[Dataset entries]
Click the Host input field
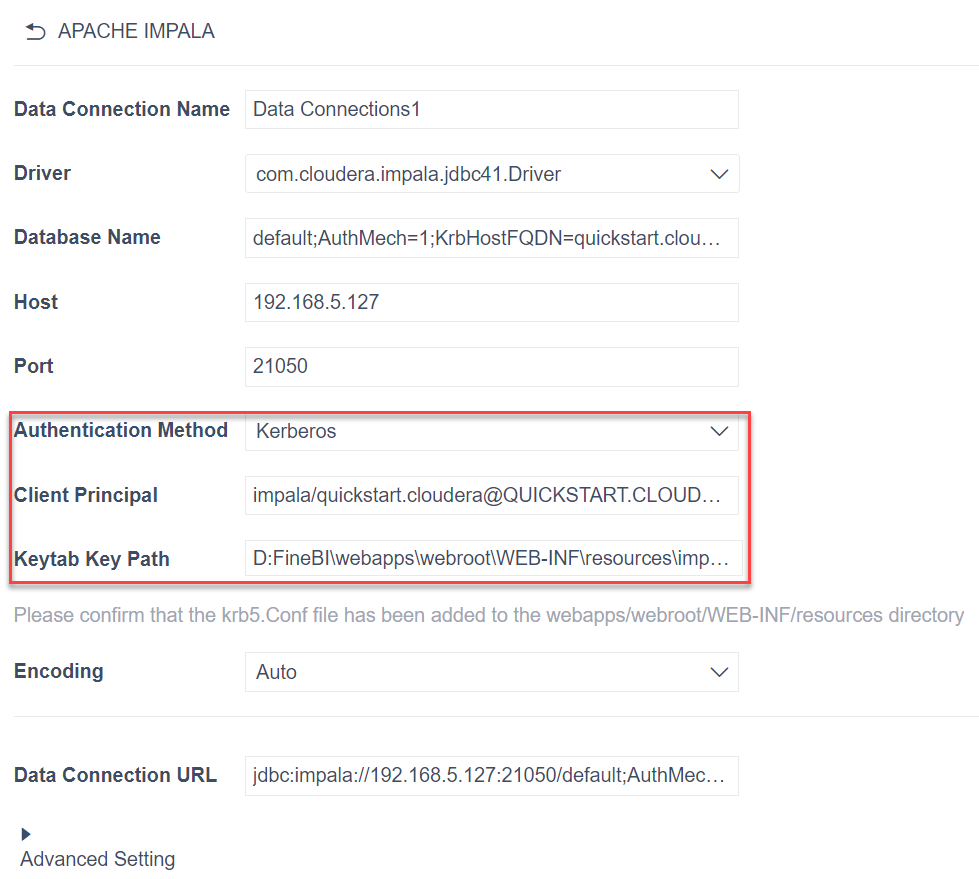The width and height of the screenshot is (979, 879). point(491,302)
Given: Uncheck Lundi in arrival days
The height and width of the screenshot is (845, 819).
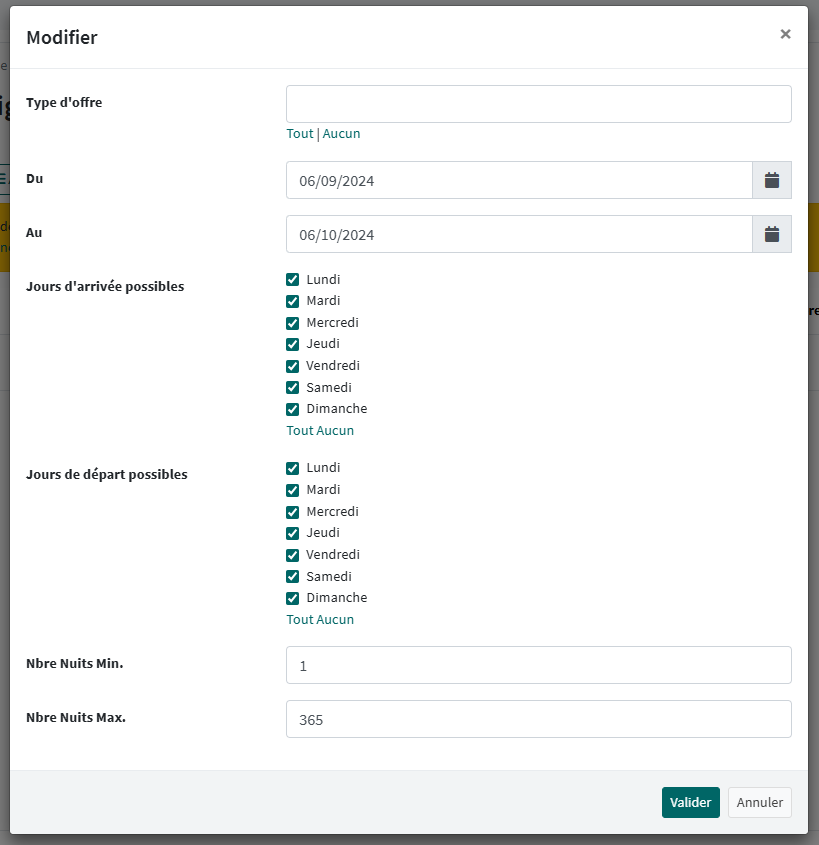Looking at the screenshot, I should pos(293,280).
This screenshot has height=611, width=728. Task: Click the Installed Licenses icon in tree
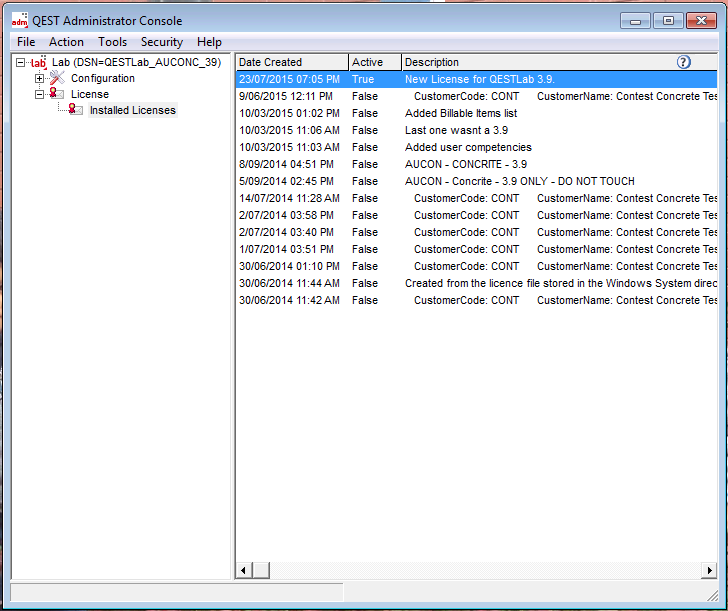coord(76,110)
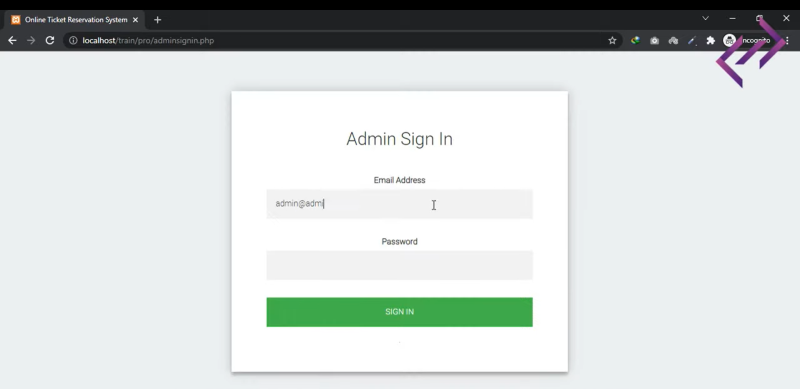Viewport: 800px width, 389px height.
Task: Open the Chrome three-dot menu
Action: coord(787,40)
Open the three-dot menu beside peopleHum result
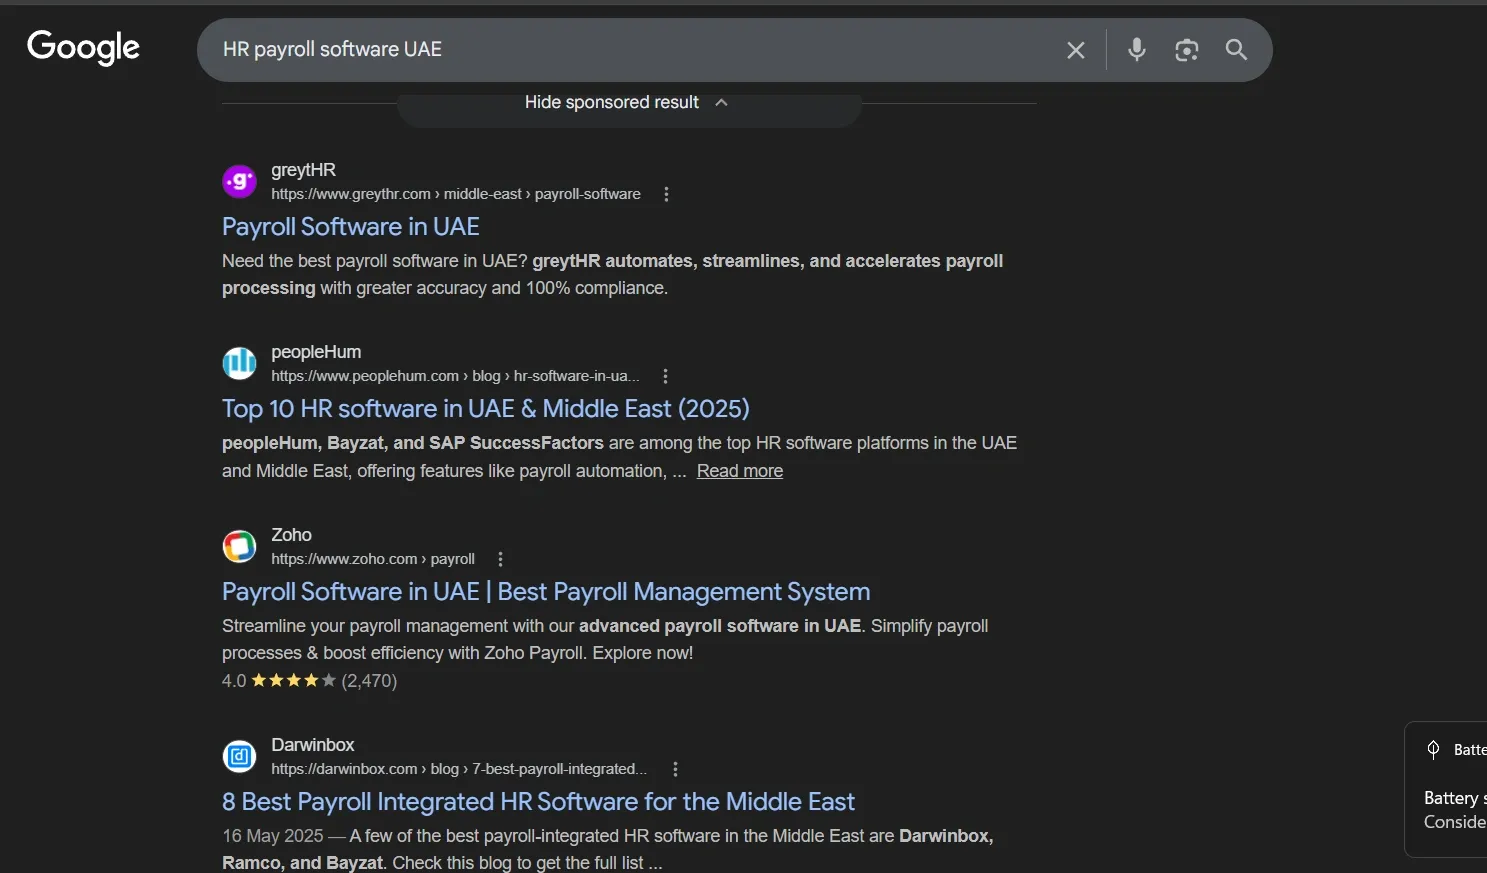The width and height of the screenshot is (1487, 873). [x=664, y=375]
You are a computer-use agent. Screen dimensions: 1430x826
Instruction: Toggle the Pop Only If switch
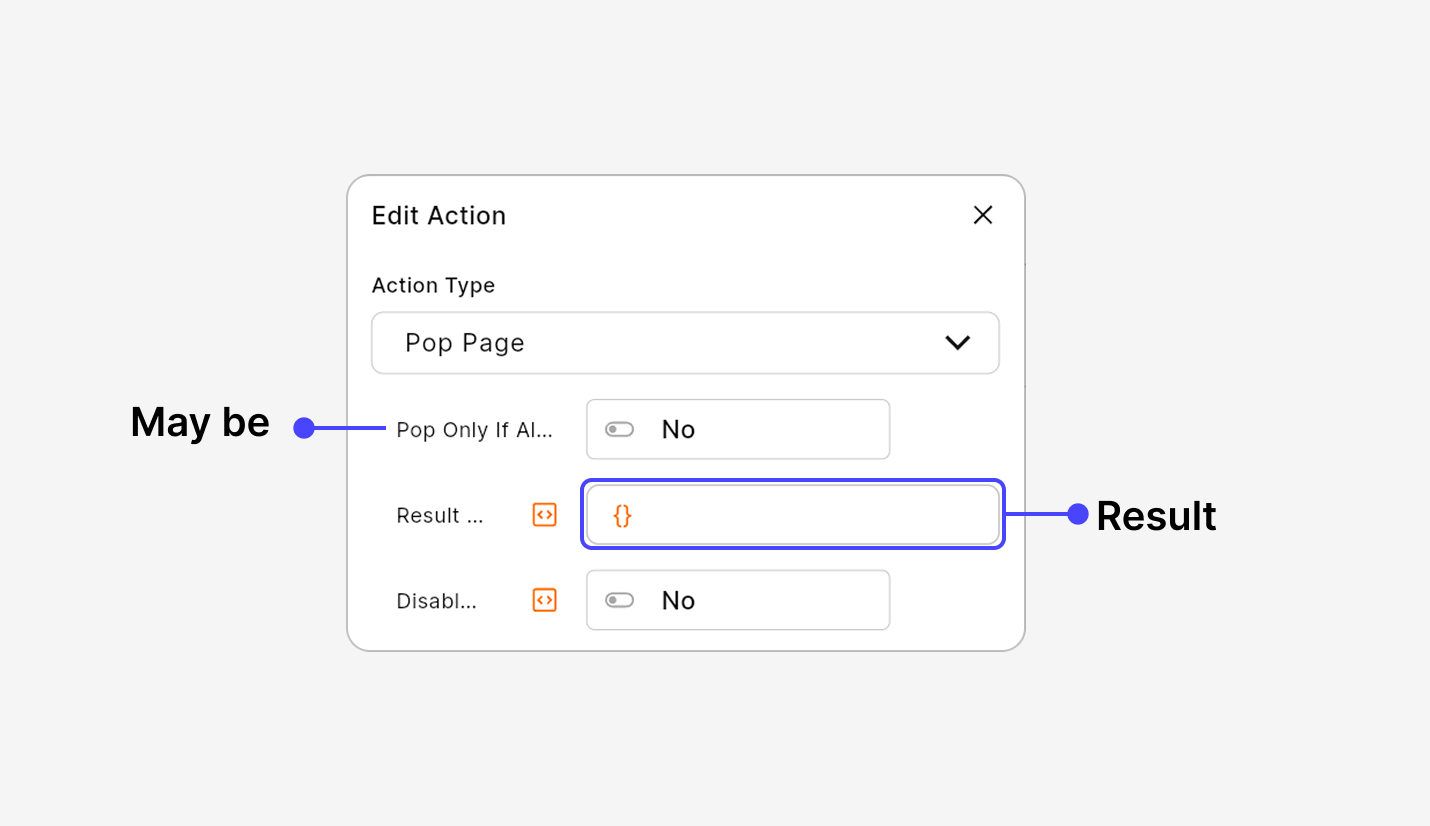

*WHAT THIS TASK INVOLVES*
Pictures should be left out when the records above are restated exactly.

*OUTPUT OF THE EXERCISE*
Click the Host input field
The width and height of the screenshot is (979, 879). point(491,302)
Given: Uncheck Lundi in arrival days
The height and width of the screenshot is (845, 819).
Looking at the screenshot, I should pos(293,280).
This screenshot has height=611, width=728. Task: Click the Installed Licenses icon in tree
coord(76,110)
Viewport: 800px width, 389px height.
Task: Open the Chrome three-dot menu
Action: coord(787,40)
Open the three-dot menu beside peopleHum result
The width and height of the screenshot is (1487, 873). [x=664, y=375]
You are a computer-use agent. Screen dimensions: 1430x826
Instruction: Toggle the Pop Only If switch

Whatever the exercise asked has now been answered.